_Task brief_. Repeat every one of the rows below word for word, without changing anything.

[Stored data]
┄┄┄┄┄┄┄┄┄┄
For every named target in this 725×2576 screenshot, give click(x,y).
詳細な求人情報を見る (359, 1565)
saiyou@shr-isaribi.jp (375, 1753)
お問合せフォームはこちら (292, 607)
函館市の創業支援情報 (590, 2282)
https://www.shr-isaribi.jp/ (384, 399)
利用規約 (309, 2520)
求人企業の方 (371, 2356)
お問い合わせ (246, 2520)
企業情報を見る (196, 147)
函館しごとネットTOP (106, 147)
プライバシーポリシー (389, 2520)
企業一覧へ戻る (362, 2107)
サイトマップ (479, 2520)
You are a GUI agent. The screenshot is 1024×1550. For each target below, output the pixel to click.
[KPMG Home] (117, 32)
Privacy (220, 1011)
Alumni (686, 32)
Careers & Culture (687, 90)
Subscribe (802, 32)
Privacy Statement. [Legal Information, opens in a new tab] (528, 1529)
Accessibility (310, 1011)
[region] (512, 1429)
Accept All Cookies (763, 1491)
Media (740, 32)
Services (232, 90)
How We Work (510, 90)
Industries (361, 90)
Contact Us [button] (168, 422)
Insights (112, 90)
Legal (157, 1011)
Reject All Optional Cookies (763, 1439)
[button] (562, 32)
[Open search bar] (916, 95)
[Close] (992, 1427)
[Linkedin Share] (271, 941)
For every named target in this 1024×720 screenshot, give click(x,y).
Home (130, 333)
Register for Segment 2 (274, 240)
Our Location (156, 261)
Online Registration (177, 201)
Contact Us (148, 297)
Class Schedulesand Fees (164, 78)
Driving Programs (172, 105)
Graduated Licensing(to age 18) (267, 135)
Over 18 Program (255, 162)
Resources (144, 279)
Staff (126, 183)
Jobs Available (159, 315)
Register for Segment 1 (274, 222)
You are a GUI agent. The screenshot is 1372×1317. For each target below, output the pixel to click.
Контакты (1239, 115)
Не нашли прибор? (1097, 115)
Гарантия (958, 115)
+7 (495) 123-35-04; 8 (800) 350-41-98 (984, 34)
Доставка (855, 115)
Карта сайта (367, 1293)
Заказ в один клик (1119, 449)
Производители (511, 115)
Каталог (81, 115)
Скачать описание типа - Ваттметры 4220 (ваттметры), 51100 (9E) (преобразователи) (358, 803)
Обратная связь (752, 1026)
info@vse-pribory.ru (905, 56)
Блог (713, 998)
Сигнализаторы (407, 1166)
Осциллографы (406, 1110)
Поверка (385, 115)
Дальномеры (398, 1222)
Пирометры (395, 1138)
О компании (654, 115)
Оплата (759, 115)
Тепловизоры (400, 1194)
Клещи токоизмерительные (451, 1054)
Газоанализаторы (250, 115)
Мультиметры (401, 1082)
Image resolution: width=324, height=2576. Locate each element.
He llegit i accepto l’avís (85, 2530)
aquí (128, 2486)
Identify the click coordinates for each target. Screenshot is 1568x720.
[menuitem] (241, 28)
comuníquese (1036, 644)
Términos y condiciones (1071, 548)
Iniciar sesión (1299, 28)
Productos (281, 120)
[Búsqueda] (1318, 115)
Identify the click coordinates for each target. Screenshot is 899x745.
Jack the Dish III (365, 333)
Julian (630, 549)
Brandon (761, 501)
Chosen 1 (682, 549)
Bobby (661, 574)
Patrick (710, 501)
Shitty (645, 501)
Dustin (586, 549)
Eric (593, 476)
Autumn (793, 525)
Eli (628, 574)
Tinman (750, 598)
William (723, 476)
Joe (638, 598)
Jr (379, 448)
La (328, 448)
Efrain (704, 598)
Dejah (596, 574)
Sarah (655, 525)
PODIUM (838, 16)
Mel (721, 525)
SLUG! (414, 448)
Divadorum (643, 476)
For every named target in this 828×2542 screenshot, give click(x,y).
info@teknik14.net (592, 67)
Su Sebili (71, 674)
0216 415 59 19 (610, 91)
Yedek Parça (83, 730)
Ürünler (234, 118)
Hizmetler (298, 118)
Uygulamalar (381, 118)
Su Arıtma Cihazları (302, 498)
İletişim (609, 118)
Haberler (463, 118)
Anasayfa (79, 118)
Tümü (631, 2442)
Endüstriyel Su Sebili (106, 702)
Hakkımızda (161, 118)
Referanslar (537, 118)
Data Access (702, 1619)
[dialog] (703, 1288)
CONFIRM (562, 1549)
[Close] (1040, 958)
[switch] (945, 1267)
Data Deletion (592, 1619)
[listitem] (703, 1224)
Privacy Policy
┄┄┄┄┄┄┄┄┄┄
_Exercise answer_.
For every named target in this 725×2576 screenshot, give click(x,y).
詳細な求人情報を見る (359, 1565)
saiyou@shr-isaribi.jp (375, 1753)
お問合せフォームはこちら (292, 607)
函館市の創業支援情報 (590, 2282)
https://www.shr-isaribi.jp/ (384, 399)
利用規約 (309, 2520)
求人企業の方 (371, 2356)
お問い合わせ (246, 2520)
企業情報を見る (196, 147)
函館しごとネットTOP (106, 147)
プライバシーポリシー (389, 2520)
企業一覧へ戻る (362, 2107)
サイトマップ (479, 2520)
You are a GUI agent. The screenshot is 1024×1550. For each target below, output the pixel to click.
[KPMG Home] (117, 32)
Privacy (220, 1011)
Alumni (686, 32)
Careers & Culture (687, 90)
Subscribe (802, 32)
Privacy Statement. [Legal Information, opens in a new tab] (528, 1529)
Accessibility (310, 1011)
[region] (512, 1429)
Accept All Cookies (763, 1491)
Media (740, 32)
Services (232, 90)
How We Work (510, 90)
Industries (361, 90)
Contact Us [button] (168, 422)
Insights (112, 90)
Legal (157, 1011)
Reject All Optional Cookies (763, 1439)
[button] (562, 32)
[Open search bar] (916, 95)
[Close] (992, 1427)
[Linkedin Share] (271, 941)
For every named target in this 1024×720 screenshot, give click(x,y).
Home (130, 333)
Register for Segment 2 (274, 240)
Our Location (156, 261)
Online Registration (177, 201)
Contact Us (148, 297)
Class Schedulesand Fees (164, 78)
Driving Programs (172, 105)
Graduated Licensing(to age 18) (267, 135)
Over 18 Program (255, 162)
Resources (144, 279)
Staff (126, 183)
Jobs Available (159, 315)
Register for Segment 1 (274, 222)
You are a GUI agent. The screenshot is 1372×1317. For each target below, output the pixel to click.
Контакты (1239, 115)
Не нашли прибор? (1097, 115)
Гарантия (958, 115)
+7 (495) 123-35-04; 8 (800) 350-41-98 (984, 34)
Доставка (855, 115)
Карта сайта (367, 1293)
Заказ в один клик (1119, 449)
Производители (511, 115)
Каталог (81, 115)
Скачать описание типа - Ваттметры 4220 (ваттметры), 51100 (9E) (преобразователи) (358, 803)
Обратная связь (752, 1026)
info@vse-pribory.ru (905, 56)
Блог (713, 998)
Сигнализаторы (407, 1166)
Осциллографы (406, 1110)
Поверка (385, 115)
Дальномеры (398, 1222)
Пирометры (395, 1138)
О компании (654, 115)
Оплата (759, 115)
Тепловизоры (400, 1194)
Клещи токоизмерительные (451, 1054)
Газоанализаторы (250, 115)
Мультиметры (401, 1082)
Image resolution: width=324, height=2576. Locate each element.
He llegit i accepto l’avís (85, 2530)
aquí (128, 2486)
Identify the click coordinates for each target. Screenshot is 1568x720.
[menuitem] (241, 28)
comuníquese (1036, 644)
Términos y condiciones (1071, 548)
Iniciar sesión (1299, 28)
Productos (281, 120)
[Búsqueda] (1318, 115)
Identify the click coordinates for each target. Screenshot is 899x745.
Jack the Dish III (365, 333)
Julian (630, 549)
Brandon (761, 501)
Chosen 1 (682, 549)
Bobby (661, 574)
Patrick (710, 501)
Shitty (645, 501)
Dustin (586, 549)
Eric (593, 476)
Autumn (793, 525)
Eli (628, 574)
Tinman (750, 598)
William (723, 476)
Joe (638, 598)
Jr (379, 448)
La (328, 448)
Efrain (704, 598)
Dejah (596, 574)
Sarah (655, 525)
PODIUM (838, 16)
Mel (721, 525)
SLUG! (414, 448)
Divadorum (643, 476)
For every named target in this 828×2542 screenshot, give click(x,y).
info@teknik14.net (592, 67)
Su Sebili (71, 674)
0216 415 59 19 (610, 91)
Yedek Parça (83, 730)
Ürünler (234, 118)
Hizmetler (298, 118)
Uygulamalar (381, 118)
Su Arıtma Cihazları (302, 498)
İletişim (609, 118)
Haberler (463, 118)
Anasayfa (79, 118)
Tümü (631, 2442)
Endüstriyel Su Sebili (106, 702)
Hakkımızda (161, 118)
Referanslar (537, 118)
Data Access (702, 1619)
[dialog] (703, 1288)
CONFIRM (562, 1549)
[Close] (1040, 958)
[switch] (945, 1267)
Data Deletion (592, 1619)
[listitem] (703, 1224)
Privacy Policy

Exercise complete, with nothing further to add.